2. Brandt JD, Cantor LB, MD, Katz LJ, Batoosingh AL, Chou C, Bossowska I; for the Ganfort Investigators Group II. Bimatoprost/Timolol Fixed Combination: A 3-month Double-masked, Randomized Parallel Comparison to Its Individual Components in Patients With Glaucoma or Ocular Hypertension. J Glaucoma. April/May 2008. 17(3): 211-6.
3. Liu JH, Medeiros FA, Slight JR, Weinreb RN. Comparing diurnal and nocturnal effects of brinzolamide and timolol on intraocular pressure in patients receiving latanoprost monotherapy. Ophthalmology. 2009 Mar;116(3):449-54. Epub 2009 Jan 20.
4. Hayreh SS, Podhajsky P, Zimmerman MB. Beta-blocker eyedrops and nocturnal arterial hypotension. Am J Ophthalmol. 1999 Sep;128(3):301-319.

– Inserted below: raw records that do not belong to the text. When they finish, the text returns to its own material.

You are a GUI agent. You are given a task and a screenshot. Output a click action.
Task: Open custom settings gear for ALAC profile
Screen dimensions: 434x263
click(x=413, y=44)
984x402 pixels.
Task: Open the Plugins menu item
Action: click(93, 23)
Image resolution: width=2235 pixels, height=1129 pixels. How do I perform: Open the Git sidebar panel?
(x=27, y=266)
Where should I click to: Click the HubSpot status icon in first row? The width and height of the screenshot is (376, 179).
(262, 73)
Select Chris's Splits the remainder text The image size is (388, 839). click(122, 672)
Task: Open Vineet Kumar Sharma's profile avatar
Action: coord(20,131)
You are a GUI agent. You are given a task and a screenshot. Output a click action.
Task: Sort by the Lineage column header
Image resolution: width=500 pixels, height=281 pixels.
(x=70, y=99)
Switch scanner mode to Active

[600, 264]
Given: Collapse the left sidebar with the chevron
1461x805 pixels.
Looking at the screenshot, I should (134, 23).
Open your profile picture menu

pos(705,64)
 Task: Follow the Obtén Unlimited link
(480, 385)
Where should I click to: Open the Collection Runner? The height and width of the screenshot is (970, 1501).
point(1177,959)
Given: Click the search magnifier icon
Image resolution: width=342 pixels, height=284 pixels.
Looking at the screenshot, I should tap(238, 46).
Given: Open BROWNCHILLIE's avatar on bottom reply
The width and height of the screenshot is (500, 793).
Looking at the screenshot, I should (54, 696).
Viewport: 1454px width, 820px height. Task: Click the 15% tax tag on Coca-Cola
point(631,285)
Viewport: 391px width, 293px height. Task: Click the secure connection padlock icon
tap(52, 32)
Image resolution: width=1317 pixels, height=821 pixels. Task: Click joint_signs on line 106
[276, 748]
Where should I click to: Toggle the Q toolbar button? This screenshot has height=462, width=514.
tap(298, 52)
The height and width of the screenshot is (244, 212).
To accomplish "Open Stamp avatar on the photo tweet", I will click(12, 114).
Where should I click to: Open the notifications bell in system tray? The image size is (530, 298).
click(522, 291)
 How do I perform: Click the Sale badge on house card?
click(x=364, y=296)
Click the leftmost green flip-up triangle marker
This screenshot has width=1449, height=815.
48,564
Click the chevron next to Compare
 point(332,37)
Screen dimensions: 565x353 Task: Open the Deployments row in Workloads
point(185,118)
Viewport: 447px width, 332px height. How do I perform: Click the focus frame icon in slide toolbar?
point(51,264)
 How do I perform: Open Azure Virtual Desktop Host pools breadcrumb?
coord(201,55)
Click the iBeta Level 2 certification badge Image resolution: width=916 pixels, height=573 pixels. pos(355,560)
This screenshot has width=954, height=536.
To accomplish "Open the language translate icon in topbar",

5. Epstein DL, Krug JH, Hertzmark E, Remis LL, Edelstein DJ. A long-term clinical trial of timolol therapy versus no treatment in the management of glaucoma suspects. Ophthalmology. October 1989. 96:1460-167
6. Levobunolol Study Group. Levobunolol: A four-year study of efficacy and safety in glaucoma treatment. Ophthalmology. 1989;96:642-5.
7. Heijl A, Leske MC, Hyman L, Yang Z, Bengtsson B; EMGT Group. Intraocular pressure reduction with a fixed treatment protocol in the Early Manifest Glaucoma Trial. Acta Ophthalmol. 2011 Dec;89(8):749-54. doi: 10.1111/j.1755-3768.2009.01852.x. Epub 2010 Mar 17.